The employer must enter the usual working hours and actual working hours (difference is furloughed hours) for furlough claim. The usual hours must be calculated for each pay period of an employee, that falls within the claim period. For example, Mr Williams works 35 hours a week and is paid on last working day of each month. The usual working hours of Mr. Williams for the month of July will be worked out as follows: 


  1. Number of contracted hours (on/before 19th Mar 2020)                                               35  

  2. Divide by the number of calendar days including non-working days                           35/7 = 5

  3. Multiply by calendar days in the pay period (full/part)                                                   5*31 = 155

  4. Usual working hours (round up to next whole number)                                                 155

29 June: HMRC has issued PAYE special arrangement for Short Term Business Visitors (STBV)

Its a normal practice for UK based employers to require non-resident employees to come into the UK to work for them and a liability to UK PAYE will arise. HMRC has introduced a contractual arrangement between the employer and HMRC, which can be entered in to from 6 April 2020. This arrangement allows the employer to return the information at month 12. This means that employees with no overall liability do not need to have tax deducted and apply for repayments through self assessment.
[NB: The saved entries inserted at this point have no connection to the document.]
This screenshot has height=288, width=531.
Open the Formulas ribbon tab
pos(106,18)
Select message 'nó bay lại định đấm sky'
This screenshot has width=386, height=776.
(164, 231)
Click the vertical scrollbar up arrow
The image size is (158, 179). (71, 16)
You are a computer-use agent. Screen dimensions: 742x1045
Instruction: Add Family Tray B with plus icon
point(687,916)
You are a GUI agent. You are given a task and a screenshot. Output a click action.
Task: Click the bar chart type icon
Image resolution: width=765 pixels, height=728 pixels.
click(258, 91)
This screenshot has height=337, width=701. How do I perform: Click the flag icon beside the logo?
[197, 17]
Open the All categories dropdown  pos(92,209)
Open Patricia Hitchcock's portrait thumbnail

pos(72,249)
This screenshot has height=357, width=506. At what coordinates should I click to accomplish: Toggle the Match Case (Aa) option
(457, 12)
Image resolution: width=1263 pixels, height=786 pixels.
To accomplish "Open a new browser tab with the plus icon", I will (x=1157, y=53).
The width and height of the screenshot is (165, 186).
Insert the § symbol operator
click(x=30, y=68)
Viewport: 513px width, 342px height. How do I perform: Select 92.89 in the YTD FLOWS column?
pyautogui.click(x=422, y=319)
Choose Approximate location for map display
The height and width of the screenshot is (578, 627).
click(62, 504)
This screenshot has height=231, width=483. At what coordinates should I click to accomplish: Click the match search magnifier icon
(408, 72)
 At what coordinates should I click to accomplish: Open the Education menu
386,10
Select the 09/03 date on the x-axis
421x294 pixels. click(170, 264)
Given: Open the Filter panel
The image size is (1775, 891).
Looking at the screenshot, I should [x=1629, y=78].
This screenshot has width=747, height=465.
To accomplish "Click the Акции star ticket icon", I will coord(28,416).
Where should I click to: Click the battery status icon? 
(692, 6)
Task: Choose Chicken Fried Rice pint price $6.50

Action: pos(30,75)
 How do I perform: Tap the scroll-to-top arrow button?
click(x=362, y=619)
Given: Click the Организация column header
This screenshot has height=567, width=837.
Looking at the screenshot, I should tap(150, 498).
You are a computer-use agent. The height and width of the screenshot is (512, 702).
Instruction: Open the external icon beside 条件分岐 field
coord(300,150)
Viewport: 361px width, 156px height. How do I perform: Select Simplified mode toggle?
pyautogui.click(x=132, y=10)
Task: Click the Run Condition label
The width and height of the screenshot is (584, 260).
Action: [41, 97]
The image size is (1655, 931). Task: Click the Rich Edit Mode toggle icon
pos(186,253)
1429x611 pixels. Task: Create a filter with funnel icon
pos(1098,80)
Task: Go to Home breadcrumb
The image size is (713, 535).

Employer will report those STBVs who meets the following conditions:

1. Resident in a country which the UK has a Double Taxation Agreement

2. Coming to work in the UK for a UK company or the UK branch of an overseas company, or are

3. Legally employed by a UK resident employer, but economically employed by a separate non-resident entity.

4. Expected to stay in the UK for 183 days or less in any 12 month period

23 June: What are ususal hours for flexible furlough calculations?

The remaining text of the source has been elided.